The artist’s assistant understood what the artist meant by things getting interesting, that whoever asks about the price could then say to the dealer, Does the artist always take instruction from the artist’s assistant? to which the dealer could say any number of things, variations of which would position the artist closer to dog-rolled-over vulnerability, a humble position, but ultimately a phony position because whoever is asking will no doubt challenge the artist’s sincerity, after which the artist, as the artist’s assistant knows the artist all too well, will get pissy and back off, insisting that this is the artist’s true nature -- fearless, top dog, dominant – like those who line up to collect the artist’s work.

Which of your dealers do you trust to make things as interesting as you think they will get? asks the artist’s assistant, knowing full well how little the artist thinks of the dealers who represent the artist’s work, to which the artist says, Well, I could script it, with different responses based on the predictability of the questions it’ll generate. Sound’s complicated, says the artist’s assistant adding, Not really your style, is it, to be complicated? And what is that supposed to mean? asks the artist, more than a little perturbed.
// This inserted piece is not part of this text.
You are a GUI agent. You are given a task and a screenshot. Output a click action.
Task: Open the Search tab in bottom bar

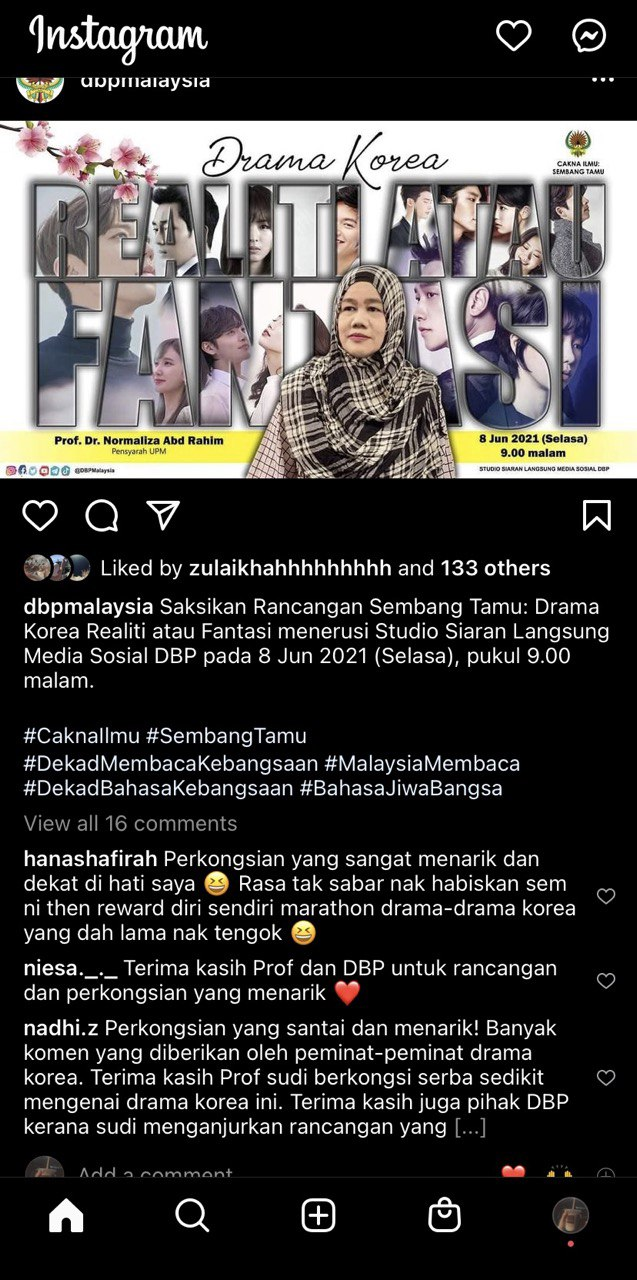(x=192, y=1215)
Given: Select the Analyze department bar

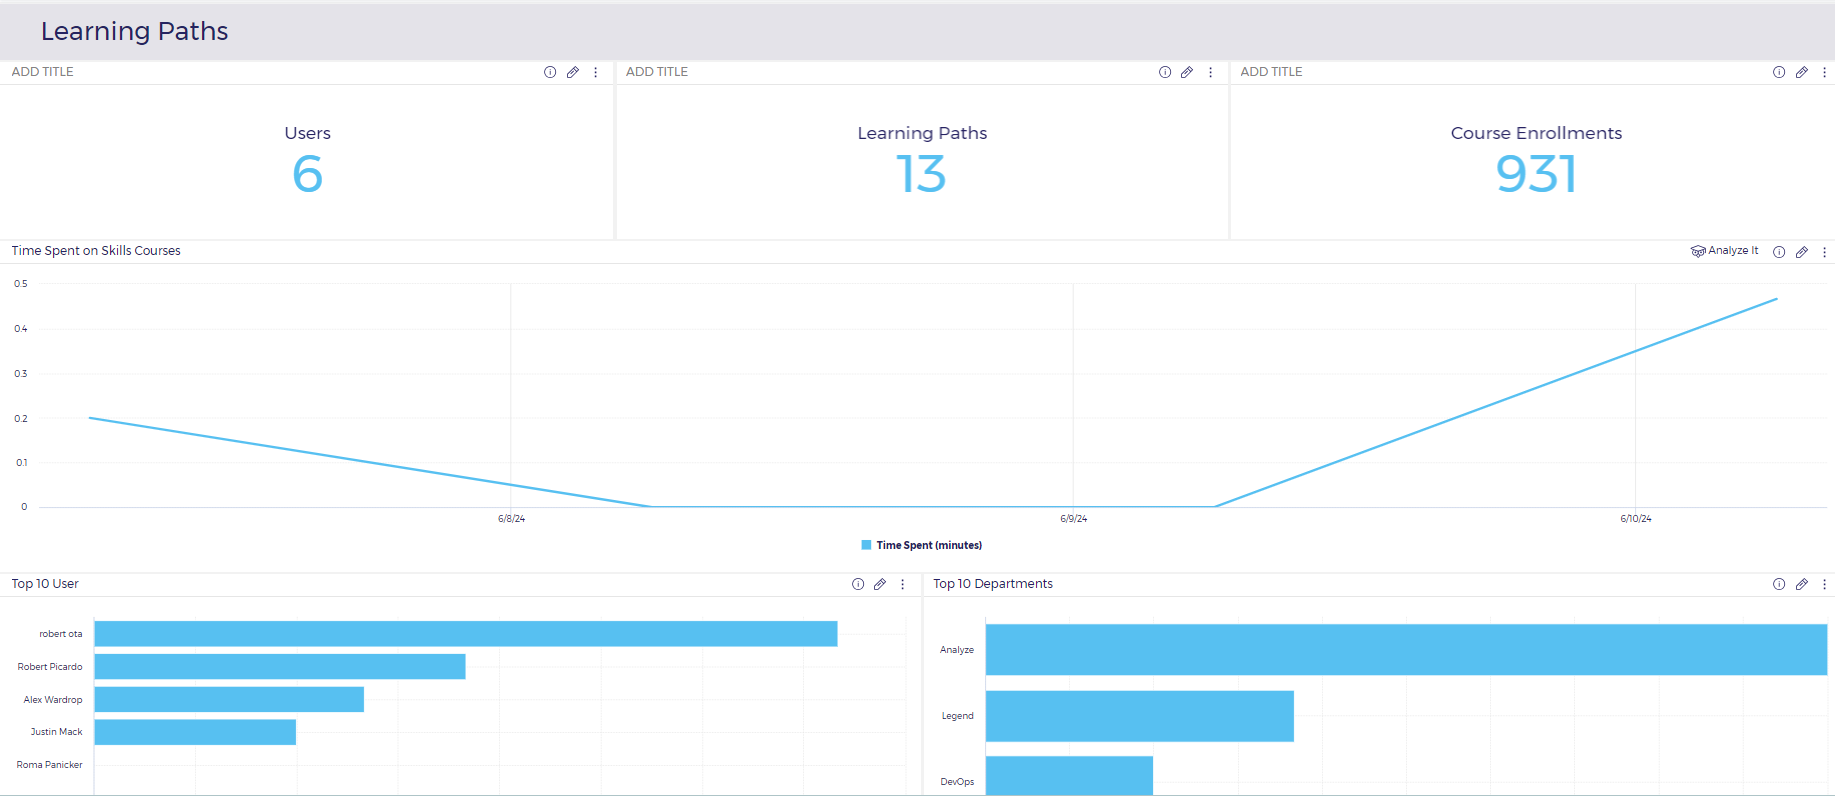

Well, says the artist’s assistant, when I started working here, you said anything that requires too much thinking is not worth finishing, and because that seems to have worked for you all these years, why mess with it? Because it’s time to change things up, that’s why, says the artist, slamming the door on the way out.

The artist’s scheme and how it unfolded continues to be talked about today, not only among those who asked about the price of the work, but among those to whom it had spread; all of whom – other collectors, gallerists, artists, curators and directors – have added their own tonal flourishes. But for all its variations, for all its speculations and moral judgements, one thing is agreed upon: that the artist’s attempt to make something more of this work (not just five dollars more) did nothing to make it more desirable. In fact, the opposite held true. But it gets worse, because not only did no one want the work, they wanted nothing more to do with the artist. Soon, the talk was not of the artist but of how poorly the artist’s work was selling at the auction houses – until not even the auction houses wanted it. As for public institutions that hold the artist’s work in their collections, none have shown any of it since.